# EJERCICIO 1
Enumera las formas en que, según el fragmento proporcionado, el presidente podría dejar el cargo de manera definitiva.
# EJERCICIO 2
Según el fragmento proporcionado, ¿a quién nombró el Congreso en lugar de El Nopalito tras su renuncia en 1932?
# EJERCICIO 3
Edita el pasaje del fragmento proporcionado que comienza con "El pasado martes" y continúa hasta "nuevas reformas constitucionales.", cambiando "boleta" por "papeleta".

# FRAGMENTO PROPORCIONADO
-.-.-

El pasado martes 14, sin una razón aparente, el Presidente volvió a poner sobre la mesa el tema de la revocación del mandato; desafió a sus adversarios a agregar una boleta el día de las elecciones con una simple pregunta: ¿quieres que se quede o que se vaya el Presidente?

Para algunos se trató meramente de una jugada de distracción frente a las críticas por el manejo errático ante la pandemia y la cada vez más precaria situación de la economía, pero para otros fue un intento para meterse al proceso electoral del año próximo (el “efecto de arrastre” que se probó eficaz en 2018), dado que diversos estudios de opinión muestran una fuerte caída de Morena en las preferencias electorales, lo que podría quitarle la mayoría en la Cámara de Diputados y afectar las posibilidades de nuevas reformas constitucionales.

Lo cierto es que el tema de la revocación se inscribe en un clima de crispación que se expresa en dos extremos: por un lado, quienes dan un apoyo total al Presidente, que raya en el fanatismo, y, por el otro, los que sienten un repudio tan rotundo, que los lleva a no reconocerle mérito alguno. Para estos últimos la consigna es: ¡Que se vaya López Obrador!

¿Qué escenarios se abrirían ante una ausencia definitiva del presidente de la República? Los desenlaces dependerían de la manera en que dejara la Presidencia; algo muy distinto sería que lo incapacitara una enfermedad paralizante o, incluso, que sobreviniera la muerte (explicada por su edad y sus enfermedades preexistentes) y otro ingrediente —que abriría paso a un escenario absolutamente perturbador—, es que fuera el resultado de un atentado o de un golpe de Estado.

En los primeros años de la post revolución (1920-1934), la constante fue una cruenta disputa por el poder. En 1920, el asesinato del presidente Carranza exigió que una mayoría calificada en el Congreso de la Unión, designara al presidente sustituto; Adolfo de la Huerta concluyó el periodo de Carranza y convocó a elecciones en las que fue electo el caudillo.

En 1928, poco después de haber sido reelecto, Obregón fue asesinado. El Congreso de la Unión designó como presidente interino a Emilio Portes Gil quien convocó a elecciones en las que resultó favorecido Pascual Ortiz Rubio; en 1932 El Nopalito renunció y en su lugar el Congreso nombró a Abelardo L. Rodríguez, quien concluyó el mandato. Desde entonces no se ha vuelto a dar la ausencia definitiva del titular del Poder Ejecutivo.

-.-.-

# DATOS PROPORCIONADOS

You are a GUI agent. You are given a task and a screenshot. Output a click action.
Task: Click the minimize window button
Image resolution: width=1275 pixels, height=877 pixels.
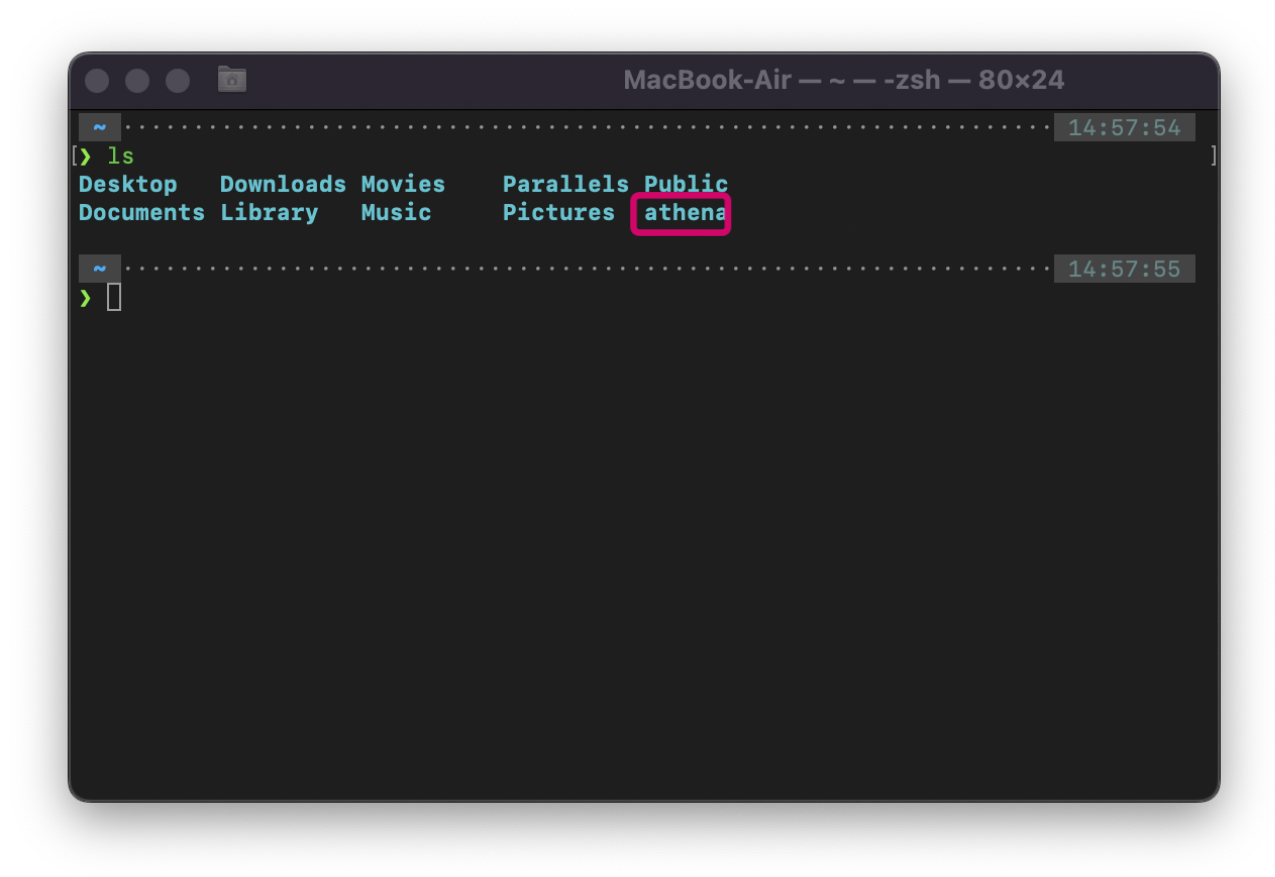[x=137, y=81]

-.-.-

# RESULTADO 1
- Una enfermedad paralizante que lo incapacitara
- La muerte
- Un atentado
- Un golpe de Estado

# RESULTADO 2
El Congreso nombró a Abelardo L. Rodríguez, quien concluyó el mandato.

# RESULTADO 3
El pasado martes 14, sin una razón aparente, el Presidente volvió a poner sobre la mesa el tema de la revocación del mandato; desafió a sus adversarios a agregar una papeleta el día de las elecciones con una simple pregunta: ¿quieres que se quede o que se vaya el Presidente?

Para algunos se trató meramente de una jugada de distracción frente a las críticas por el manejo errático ante la pandemia y la cada vez más precaria situación de la economía, pero para otros fue un intento para meterse al proceso electoral del año próximo (el “efecto de arrastre” que se probó eficaz en 2018), dado que diversos estudios de opinión muestran una fuerte caída de Morena en las preferencias electorales, lo que podría quitarle la mayoría en la Cámara de Diputados y afectar las posibilidades de nuevas reformas constitucionales.